Arrange the entries from the line containing "Where should I click to: Click the external" through the line containing "will [x=648, y=586].", inclusive, as a JSON list of strings with one string per line and blank lines omitted.

Rows showing where targets appear
━━━━━━━━━━━━━━━━
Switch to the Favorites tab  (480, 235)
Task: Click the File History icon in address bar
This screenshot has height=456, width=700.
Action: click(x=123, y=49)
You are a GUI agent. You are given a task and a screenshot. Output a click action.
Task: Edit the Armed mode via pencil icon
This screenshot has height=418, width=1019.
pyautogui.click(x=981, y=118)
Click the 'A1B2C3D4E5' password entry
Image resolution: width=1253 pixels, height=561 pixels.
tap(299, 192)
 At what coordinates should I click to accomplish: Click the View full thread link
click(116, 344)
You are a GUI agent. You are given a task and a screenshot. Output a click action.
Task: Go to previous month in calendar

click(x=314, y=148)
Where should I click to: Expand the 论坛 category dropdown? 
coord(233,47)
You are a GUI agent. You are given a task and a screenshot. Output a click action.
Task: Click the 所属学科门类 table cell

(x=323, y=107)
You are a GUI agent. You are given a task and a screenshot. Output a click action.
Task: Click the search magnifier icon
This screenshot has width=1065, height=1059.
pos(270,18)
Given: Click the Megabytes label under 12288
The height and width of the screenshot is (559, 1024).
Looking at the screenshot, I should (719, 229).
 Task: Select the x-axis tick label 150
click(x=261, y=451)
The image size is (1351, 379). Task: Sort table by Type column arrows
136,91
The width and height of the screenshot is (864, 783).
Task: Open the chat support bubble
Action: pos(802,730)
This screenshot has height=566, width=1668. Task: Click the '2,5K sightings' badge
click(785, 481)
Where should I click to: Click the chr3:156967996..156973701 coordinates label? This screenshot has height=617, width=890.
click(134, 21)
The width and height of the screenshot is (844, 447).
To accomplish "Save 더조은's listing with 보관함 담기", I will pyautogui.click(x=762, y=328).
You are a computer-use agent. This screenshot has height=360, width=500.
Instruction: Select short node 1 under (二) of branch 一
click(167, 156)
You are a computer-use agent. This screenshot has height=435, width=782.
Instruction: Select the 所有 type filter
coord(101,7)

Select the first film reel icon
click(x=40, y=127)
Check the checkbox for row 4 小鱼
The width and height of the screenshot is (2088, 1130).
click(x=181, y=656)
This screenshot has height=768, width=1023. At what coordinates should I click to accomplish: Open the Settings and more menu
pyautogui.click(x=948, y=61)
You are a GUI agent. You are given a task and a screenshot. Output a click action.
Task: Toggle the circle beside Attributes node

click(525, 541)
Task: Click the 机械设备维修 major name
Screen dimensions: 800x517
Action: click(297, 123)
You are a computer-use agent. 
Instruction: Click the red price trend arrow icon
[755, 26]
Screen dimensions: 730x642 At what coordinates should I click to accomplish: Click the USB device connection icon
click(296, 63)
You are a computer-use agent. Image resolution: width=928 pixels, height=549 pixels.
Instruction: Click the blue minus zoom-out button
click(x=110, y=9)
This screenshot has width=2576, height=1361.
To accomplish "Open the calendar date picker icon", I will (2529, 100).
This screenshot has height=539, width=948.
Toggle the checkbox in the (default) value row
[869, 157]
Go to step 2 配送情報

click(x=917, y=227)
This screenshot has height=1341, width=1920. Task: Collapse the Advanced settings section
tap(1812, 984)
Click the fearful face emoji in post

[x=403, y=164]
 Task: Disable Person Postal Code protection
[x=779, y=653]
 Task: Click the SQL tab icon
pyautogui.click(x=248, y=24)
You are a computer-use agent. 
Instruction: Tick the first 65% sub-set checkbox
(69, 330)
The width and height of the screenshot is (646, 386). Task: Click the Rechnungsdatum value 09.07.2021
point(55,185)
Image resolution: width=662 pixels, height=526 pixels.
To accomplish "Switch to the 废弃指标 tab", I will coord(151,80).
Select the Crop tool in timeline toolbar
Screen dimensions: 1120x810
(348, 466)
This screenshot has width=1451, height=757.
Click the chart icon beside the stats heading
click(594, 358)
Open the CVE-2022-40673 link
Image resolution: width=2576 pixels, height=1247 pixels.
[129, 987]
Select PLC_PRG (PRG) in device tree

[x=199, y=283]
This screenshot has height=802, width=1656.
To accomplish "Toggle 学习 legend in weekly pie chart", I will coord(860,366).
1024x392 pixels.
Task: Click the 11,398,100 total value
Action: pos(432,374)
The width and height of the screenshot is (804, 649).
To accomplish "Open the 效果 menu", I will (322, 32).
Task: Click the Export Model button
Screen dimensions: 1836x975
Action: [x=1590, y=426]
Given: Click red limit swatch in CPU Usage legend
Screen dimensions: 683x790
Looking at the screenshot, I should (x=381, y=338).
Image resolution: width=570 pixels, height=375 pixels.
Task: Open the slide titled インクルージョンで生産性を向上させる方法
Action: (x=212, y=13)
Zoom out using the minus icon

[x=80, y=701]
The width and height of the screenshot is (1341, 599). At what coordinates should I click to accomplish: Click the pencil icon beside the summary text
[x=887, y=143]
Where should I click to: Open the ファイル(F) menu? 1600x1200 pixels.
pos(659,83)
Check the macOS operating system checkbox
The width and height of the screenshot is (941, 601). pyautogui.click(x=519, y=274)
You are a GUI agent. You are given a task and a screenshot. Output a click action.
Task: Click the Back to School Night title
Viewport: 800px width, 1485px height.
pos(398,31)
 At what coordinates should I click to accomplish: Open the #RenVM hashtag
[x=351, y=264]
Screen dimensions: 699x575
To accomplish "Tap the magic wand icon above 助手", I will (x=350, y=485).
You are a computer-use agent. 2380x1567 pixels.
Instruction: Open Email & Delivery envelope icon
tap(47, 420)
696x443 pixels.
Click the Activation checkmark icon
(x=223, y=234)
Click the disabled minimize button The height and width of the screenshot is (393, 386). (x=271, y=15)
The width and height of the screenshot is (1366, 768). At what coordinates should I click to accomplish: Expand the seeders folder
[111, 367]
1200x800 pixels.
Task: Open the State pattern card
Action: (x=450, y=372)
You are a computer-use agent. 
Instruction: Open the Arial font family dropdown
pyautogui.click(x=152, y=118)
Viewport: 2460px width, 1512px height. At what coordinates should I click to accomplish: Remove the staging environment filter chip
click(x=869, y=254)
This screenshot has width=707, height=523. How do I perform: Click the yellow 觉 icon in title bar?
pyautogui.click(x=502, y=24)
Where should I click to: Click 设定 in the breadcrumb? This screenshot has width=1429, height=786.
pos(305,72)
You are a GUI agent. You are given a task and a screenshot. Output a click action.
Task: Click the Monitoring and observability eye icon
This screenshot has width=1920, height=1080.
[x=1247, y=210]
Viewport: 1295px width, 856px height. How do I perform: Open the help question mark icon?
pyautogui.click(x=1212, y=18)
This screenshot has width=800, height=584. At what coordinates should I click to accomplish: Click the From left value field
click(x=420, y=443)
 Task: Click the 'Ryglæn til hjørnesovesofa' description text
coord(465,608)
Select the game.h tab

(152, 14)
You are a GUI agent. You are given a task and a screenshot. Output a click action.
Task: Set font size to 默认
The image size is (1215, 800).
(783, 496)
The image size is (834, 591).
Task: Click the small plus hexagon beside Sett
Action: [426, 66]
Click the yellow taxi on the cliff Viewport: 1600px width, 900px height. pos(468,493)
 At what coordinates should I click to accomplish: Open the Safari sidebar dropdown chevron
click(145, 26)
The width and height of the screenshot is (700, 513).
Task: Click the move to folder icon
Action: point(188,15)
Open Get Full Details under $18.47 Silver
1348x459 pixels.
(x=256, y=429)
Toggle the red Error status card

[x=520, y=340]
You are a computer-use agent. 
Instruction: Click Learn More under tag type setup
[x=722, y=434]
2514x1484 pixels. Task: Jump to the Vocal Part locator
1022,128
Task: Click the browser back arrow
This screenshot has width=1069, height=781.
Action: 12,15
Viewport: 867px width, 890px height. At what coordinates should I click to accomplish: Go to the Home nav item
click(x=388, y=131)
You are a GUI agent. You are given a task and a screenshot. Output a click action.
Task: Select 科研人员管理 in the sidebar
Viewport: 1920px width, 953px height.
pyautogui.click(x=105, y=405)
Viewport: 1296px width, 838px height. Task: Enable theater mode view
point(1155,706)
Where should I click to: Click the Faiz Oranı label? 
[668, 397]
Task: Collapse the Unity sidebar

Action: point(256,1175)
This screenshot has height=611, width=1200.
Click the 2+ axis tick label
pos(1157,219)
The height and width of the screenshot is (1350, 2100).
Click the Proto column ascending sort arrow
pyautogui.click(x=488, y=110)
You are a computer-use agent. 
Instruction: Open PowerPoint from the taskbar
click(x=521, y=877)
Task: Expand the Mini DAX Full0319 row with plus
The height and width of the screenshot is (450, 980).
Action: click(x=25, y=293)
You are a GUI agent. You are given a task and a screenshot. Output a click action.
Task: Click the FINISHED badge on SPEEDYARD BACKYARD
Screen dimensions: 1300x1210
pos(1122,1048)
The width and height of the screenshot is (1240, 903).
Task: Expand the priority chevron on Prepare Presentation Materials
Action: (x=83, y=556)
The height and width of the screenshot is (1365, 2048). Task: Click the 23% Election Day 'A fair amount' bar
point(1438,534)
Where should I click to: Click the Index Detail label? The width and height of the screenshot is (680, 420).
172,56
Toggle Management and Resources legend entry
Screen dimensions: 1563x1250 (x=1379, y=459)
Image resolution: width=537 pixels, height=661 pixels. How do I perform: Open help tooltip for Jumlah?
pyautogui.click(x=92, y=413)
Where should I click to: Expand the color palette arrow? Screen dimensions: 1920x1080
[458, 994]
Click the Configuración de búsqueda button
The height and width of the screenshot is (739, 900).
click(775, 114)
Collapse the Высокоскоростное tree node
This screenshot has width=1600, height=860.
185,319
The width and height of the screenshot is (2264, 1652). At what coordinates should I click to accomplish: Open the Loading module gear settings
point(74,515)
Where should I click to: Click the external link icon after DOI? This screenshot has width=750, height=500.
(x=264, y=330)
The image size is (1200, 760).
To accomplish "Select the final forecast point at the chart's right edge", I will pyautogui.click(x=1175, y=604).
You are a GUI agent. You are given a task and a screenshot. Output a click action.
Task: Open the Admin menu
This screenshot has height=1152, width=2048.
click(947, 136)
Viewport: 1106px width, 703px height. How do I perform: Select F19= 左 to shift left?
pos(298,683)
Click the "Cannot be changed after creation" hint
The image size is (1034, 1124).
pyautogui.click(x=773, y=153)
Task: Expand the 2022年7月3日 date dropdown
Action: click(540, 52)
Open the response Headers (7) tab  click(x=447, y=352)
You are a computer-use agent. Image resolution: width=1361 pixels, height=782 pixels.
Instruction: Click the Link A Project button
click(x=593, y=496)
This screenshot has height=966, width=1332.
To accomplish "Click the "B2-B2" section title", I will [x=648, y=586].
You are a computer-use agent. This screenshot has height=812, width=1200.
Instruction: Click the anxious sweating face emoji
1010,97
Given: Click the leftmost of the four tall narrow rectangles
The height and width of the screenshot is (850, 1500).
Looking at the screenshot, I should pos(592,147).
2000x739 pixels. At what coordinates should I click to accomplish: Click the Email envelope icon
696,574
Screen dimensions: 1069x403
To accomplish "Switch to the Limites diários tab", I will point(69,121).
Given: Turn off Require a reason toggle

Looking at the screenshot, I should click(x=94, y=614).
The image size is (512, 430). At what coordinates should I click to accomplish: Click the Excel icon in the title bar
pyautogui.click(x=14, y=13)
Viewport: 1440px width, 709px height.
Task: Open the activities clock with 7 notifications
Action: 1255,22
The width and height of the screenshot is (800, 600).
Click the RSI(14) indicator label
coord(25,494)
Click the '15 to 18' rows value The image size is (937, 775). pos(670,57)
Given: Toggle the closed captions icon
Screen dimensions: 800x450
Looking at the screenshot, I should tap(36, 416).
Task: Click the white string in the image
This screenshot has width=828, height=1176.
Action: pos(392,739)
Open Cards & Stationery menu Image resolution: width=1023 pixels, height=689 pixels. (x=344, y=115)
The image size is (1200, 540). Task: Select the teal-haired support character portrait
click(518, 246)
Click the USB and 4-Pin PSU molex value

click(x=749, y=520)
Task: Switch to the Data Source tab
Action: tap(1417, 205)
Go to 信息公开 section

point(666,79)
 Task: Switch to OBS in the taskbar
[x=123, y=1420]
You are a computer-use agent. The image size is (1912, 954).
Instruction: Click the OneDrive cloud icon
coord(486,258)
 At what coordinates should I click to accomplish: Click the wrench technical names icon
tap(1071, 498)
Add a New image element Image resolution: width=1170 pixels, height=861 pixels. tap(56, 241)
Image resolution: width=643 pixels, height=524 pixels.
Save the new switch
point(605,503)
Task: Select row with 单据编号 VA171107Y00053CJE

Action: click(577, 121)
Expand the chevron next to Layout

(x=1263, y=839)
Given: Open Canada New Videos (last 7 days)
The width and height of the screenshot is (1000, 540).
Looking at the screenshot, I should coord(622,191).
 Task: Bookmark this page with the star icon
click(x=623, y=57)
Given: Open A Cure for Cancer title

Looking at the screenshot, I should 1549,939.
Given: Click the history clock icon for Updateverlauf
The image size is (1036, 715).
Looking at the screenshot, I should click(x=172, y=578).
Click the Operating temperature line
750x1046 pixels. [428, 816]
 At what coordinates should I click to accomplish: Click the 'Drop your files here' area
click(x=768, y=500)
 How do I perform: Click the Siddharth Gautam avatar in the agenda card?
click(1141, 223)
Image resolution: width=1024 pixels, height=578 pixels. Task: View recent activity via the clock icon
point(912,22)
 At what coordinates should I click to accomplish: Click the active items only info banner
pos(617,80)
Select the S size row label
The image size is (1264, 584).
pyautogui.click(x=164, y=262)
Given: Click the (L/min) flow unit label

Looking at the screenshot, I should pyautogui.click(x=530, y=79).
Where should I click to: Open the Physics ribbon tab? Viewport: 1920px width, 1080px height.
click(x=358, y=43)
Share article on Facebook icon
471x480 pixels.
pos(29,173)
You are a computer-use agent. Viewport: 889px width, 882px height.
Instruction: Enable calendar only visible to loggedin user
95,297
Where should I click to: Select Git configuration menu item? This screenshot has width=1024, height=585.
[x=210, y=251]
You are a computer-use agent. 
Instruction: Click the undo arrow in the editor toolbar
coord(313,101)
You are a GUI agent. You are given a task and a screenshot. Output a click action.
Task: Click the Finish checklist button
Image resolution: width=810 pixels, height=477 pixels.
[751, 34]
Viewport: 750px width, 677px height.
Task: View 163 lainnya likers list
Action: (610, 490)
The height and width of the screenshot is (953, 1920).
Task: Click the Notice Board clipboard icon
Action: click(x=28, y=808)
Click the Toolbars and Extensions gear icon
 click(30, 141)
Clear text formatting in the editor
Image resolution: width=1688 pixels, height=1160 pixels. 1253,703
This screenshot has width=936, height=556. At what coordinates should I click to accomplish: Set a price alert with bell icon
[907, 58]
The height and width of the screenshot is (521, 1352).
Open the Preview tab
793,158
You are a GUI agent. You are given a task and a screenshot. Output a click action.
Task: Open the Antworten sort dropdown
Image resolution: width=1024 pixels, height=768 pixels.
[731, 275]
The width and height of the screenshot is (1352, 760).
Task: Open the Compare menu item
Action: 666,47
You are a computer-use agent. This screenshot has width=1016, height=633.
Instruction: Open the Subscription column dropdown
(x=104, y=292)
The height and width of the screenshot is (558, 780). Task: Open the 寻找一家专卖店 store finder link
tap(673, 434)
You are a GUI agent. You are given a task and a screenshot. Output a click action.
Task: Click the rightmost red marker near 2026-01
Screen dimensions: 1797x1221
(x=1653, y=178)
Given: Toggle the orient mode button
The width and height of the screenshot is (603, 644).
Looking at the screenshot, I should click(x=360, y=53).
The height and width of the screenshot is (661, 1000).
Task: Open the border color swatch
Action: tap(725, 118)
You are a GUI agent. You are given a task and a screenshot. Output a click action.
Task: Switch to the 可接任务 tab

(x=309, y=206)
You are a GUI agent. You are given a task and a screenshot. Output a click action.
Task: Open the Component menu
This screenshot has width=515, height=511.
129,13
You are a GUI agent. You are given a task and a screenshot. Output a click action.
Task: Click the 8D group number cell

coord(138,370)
━━━━━━━━━━━━━━━━
EXPECTED ANSWER:
[
  "Where should I click to: Click the external link icon after DOI? This screenshot has width=750, height=500.",
  "(x=264, y=330)",
  "The image size is (1200, 760).",
  "To accomplish \"Select the final forecast point at the chart's right edge\", I will pyautogui.click(x=1175, y=604).",
  "You are a GUI agent. You are given a task and a screenshot. Output a click action.",
  "Task: Open the Admin menu",
  "This screenshot has height=1152, width=2048.",
  "click(947, 136)",
  "Viewport: 1106px width, 703px height. How do I perform: Select F19= 左 to shift left?",
  "pos(298,683)",
  "Click the \"Cannot be changed after creation\" hint",
  "The image size is (1034, 1124).",
  "pyautogui.click(x=773, y=153)",
  "Task: Expand the 2022年7月3日 date dropdown",
  "Action: click(540, 52)",
  "Open the response Headers (7) tab  click(x=447, y=352)",
  "You are a computer-use agent. Image resolution: width=1361 pixels, height=782 pixels.",
  "Instruction: Click the Link A Project button",
  "click(x=593, y=496)",
  "This screenshot has height=966, width=1332.",
  "To accomplish \"Click the \"B2-B2\" section title\", I will [x=648, y=586]."
]